The Shetland sheep have called the Shetland Islands, an archipelago of a hundred-and-some islands off the northern tip of Britain, their home for more than a thousand years. As various breeds of sheep moved from south to north across the British Isles over the centuries, the gene pool of the Shetland sheep grew diverse. As a result, Shetland wool comes in a wide variety of colors and textures. Fleeces can either be extremely soft and fine with a well-defined crimp or they can be more coarse and less crimpy. Some claim that the softest Shetland wool ranks among the finest wool grown by any sheep breed in the British Isles. So fine, in fact, that a large lace shawl spun from the finest Shetland wool can be easily pulled through a wedding ring. To say that Shetland wool is scratchy is a gross generalization. Some Shetland wool is indeed coarse and scratchy; Shetland wool from other fleeces can be super soft. Yarn spun from the softer Shetland fleeces makes great sweaters that are lightweight, warm and sturdy.
Shetland is a wonderfully ‘wooly’ fiber and is great fun to spin. It loves to be spun in the woolen method but because I have combed top, I’m spinning it from the fold using a long draw. By the time I’ve completed this project I’ll (hopefully) be an expert at spinning from the fold! I’m much better at “short-forward draw”, which yields a smooth worsted-spun yarn, but it has shortcomings. Short-forward draw uses more fiber (because the fiber is compressed during spinning) as well as it being a slowish process. By utilizing the long draw, I hope to maximize the yardage I get from 24 oz of fiber. It will also yield a lightweight yarn due to the air that gets trapped within the spun fibers. Finally, and most importantly, long draw is a relatively speedy spinning method: one experienced spinning expert claims that she spins up to 7 times faster using long draw vs. short forward draw.

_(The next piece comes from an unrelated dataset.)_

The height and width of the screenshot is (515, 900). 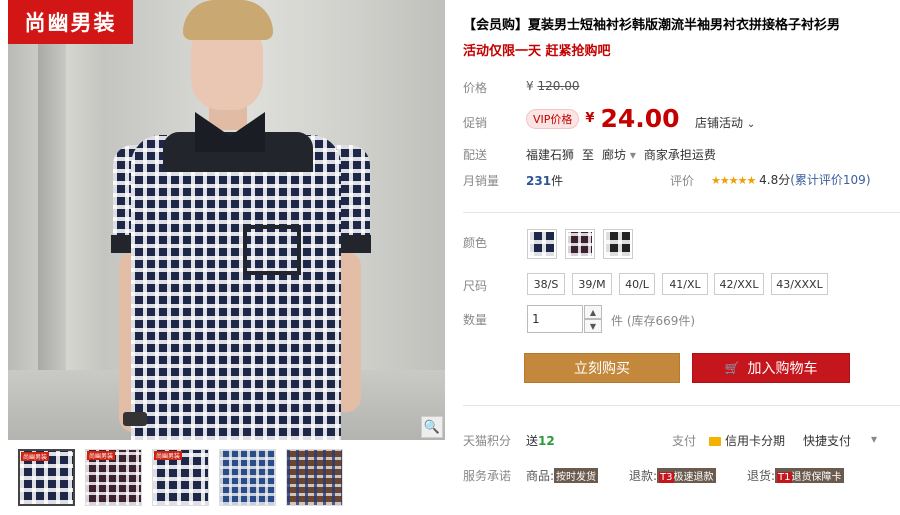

Here I am holding the fiber while spinning from the fold. Unlike others, I prefer not to wrap the fiber over my index finger. This feels more natural:
Here is another view:
I’m enjoying spinning this Shetland top immensely. It feels lively, springy, and a little bit more toothy than Merino or BFL. I don’t expect the garment to be quite as soft but then again this will not be worn against the skin.